2.刑事の違和感

五十嵐梓は、如月の淹れた濃いコーヒーを一口飲み、ソファに座り直した。

​「『鍵は、美術館の外にある』…どういう意味ですか?現場に残された南京錠のことなら、警察は既に徹底的に調べています。真鍮製、製造元不明。特殊な技術で作られていますが、開錠の形跡もない、ただの空の錠です」

​「空の錠、か」如月は目を閉じた。「その通りだ。開錠されていないのに、鍵穴が空っぽの錠。それは、鍵がまだ見つかっていないことを意味する。そして、もっと重要なのは、なぜ犯人があんなものを現場に残したかだ」

​「挑発、ですよね?」

​「違う」如月は首を振った。「挑発なら、もっと派手なもの、例えば、胸像の一部を破壊したり、警察への嘲笑のメッセージを残すはずだ。だが、あの南京錠は静かすぎる。まるで、犯人が誰かにヒントを与えたがっているように見える」

​五十嵐は資料に目を落とした。「そのヒントが、あの古代文字のような刻印ですか?」

​「そうだ。拡大写真を見ろ」

​如月は、南京錠の細部の写真を手で示した。

​「警察はこれを単なる装飾か、特殊な工場マークだと判断した。だが、私にはそうは見えない。これは図像学(イコノグラフィー)的な意味を持つ記号だ。この記号は…螺旋(らせん)を描いている」

​五十嵐は真剣に写真を覗き込んだ。確かに、微細な線が渦を巻くように絡み合い、円を描いている。

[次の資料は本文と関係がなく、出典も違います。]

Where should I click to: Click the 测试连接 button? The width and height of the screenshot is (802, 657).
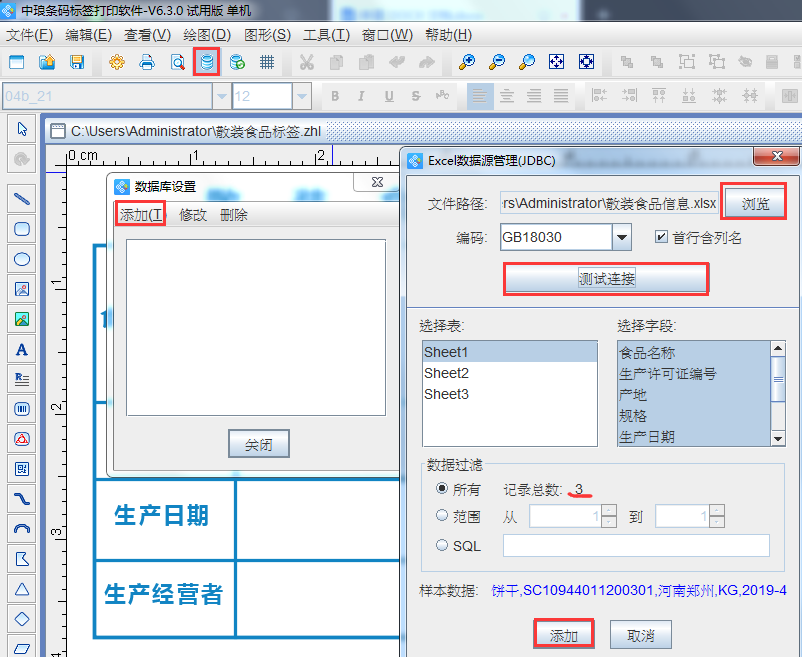[x=605, y=278]
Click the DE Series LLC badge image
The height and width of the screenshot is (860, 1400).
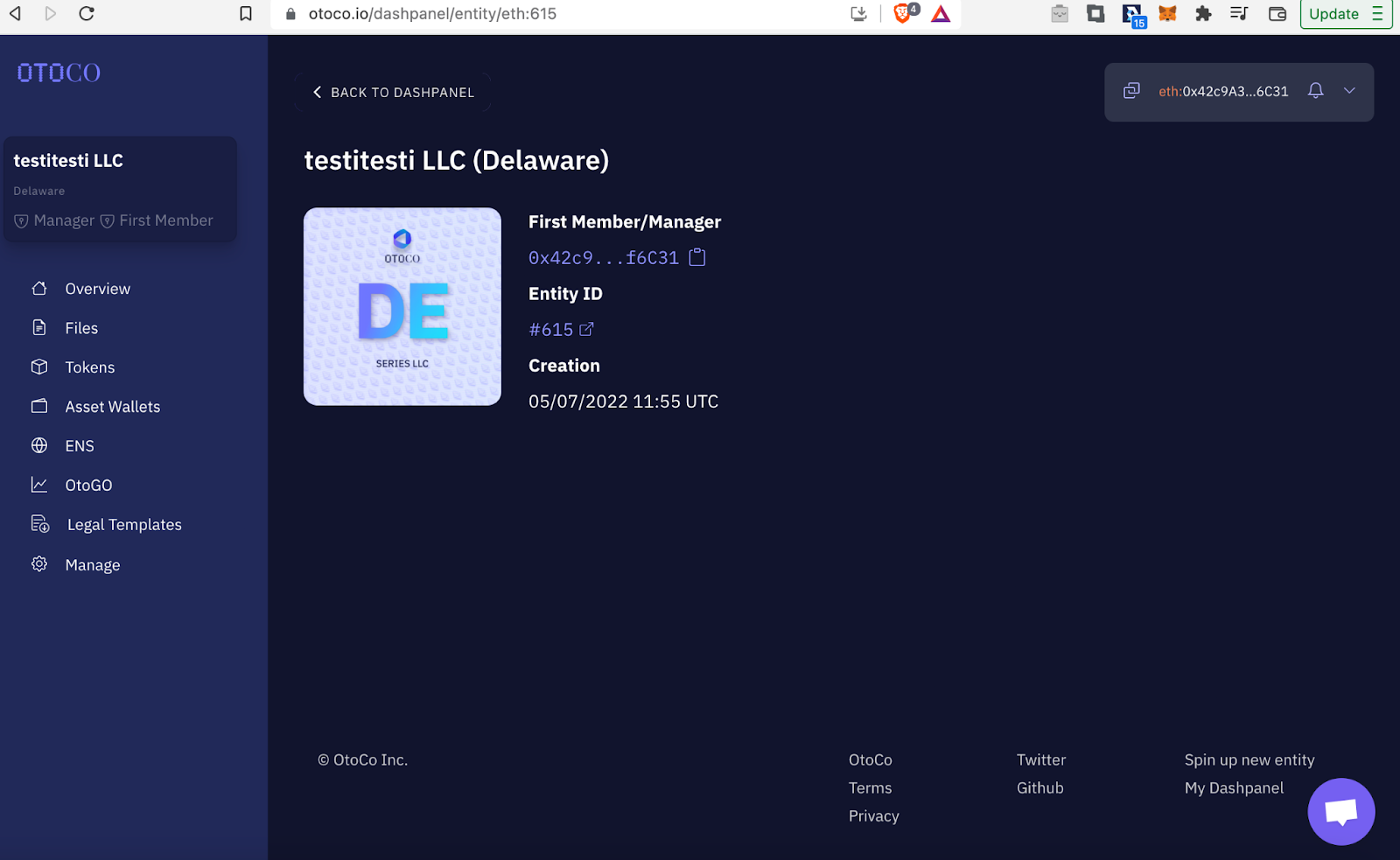(x=402, y=306)
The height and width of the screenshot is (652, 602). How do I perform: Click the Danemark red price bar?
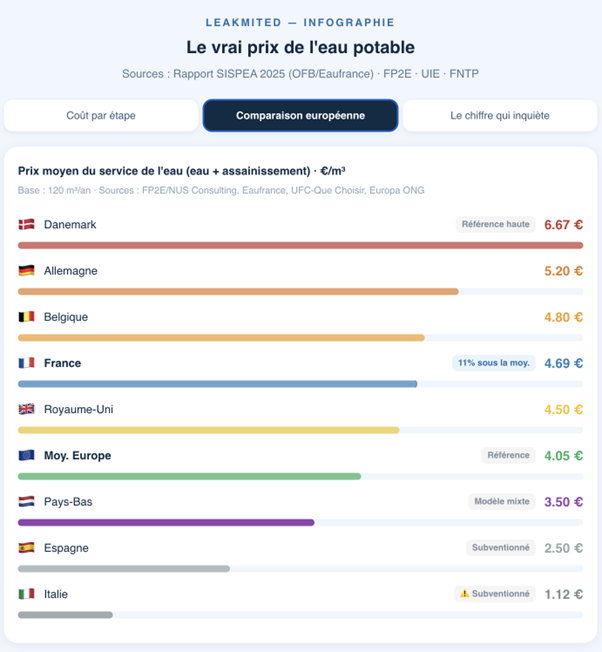(x=300, y=245)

​「螺旋…それがどう、ユリシーズの眼差しと関係あるんですか?」

​「ユリシーズ、すなわちオデュッセウスの物語を思い出せ」如月は窓の外、巨大な都市を見下ろした。「彼の旅は、故郷イタケへ帰還するための迂回の物語だ。トロイアからイタケへの道のりは、真っ直ぐではない。彼は何度も迷い、遠回りし、苦難を経験する。彼の旅路そのものが、螺旋状の巡礼だ」

​「…つまり、犯人はユリシーズの物語をモチーフにしていると?」

​「それだけではない。犯人は、この盗難を旅と見立てている。そして、この南京錠は、その旅の最初の関門、あるいは第一の場所を示している」

​如月は立ち上がり、デスクの隅に置かれた地球儀に手を伸ばした。

​「鍵は、美術館の外にある。そして、犯人は鍵を探している。鍵を探している人間が、わざわざ『鍵』というメッセージを残す。このパラドックスが、私を眠らせない」

​五十嵐はメモを取りながら、ふと違和感を覚えた。

​「如月さん。警視庁は、犯人が『透明な泥棒』と呼ばれる、専門の盗賊団だと睨んでいます。特殊な電磁パルスでセキュリティを無力化し、化学処理でガラスケースを消滅させた。その線で、国際的な窃盗団を追っているんです」

​「ガラスケースが消滅した、ね」

​如月は鼻で笑った。彼の笑みは、嘲笑ではなく、深い洞察からくるものだ。

​「特殊な化学薬品で強化ガラスを溶かすことは可能だ。だが、わずか数分で、しかも残骸も匂いも煙もなしに、あの巨大なケースを液状化させる薬品など、この世に存在しない。少なくとも、人類が把握している技術の中には」

​「では、どうやって…」

​「消失だ。物理的な消失。これは、犯罪というよりマジックに近い。それも、観客が一瞬たりとも目を離せない、最高レベルの舞台装置だ」

​如月は、五十嵐の目を見た。

​「君は、警備担当者の佐倉健吾が、展示室の扉を開けた瞬間の報告書を読んだか?」

​「はい。彼は『強化ガラスケースが、跡形もなく消えていた』と」

​「『跡形もなく消えていた』。この表現に、君は何も違和感を抱かないか?」

​五十嵐は顎に手を当てて考えた。プロの警備員が、事件の最も重要な瞬間に見た光景だ。事実をそのまま述べているように思えるが…。

​「…ガラスケースの破片がないことに、衝撃を受けた、ということでしょうか?」

​「それもある。だが、もっと根本的なことだ」

​如月は、熱いコーヒーの香りを深く吸い込んだ。

​「ガラスケースは、ただの箱じゃない。それは、空気で満たされた空間だ。あのケースが消えたということは、中にあった空気も消えたということになる。もし液体で溶かしたなら、液体化したガラスの体積は、元の体積と変わらない。もし爆発したなら、破片が飛び散る。だが、跡形もなく消えた。それは、ケースが、その中身ごと別の次元に移動したか、あるいは…」

​如月はそこで言葉を切った。

​「あるいは?」五十嵐が焦れて促した。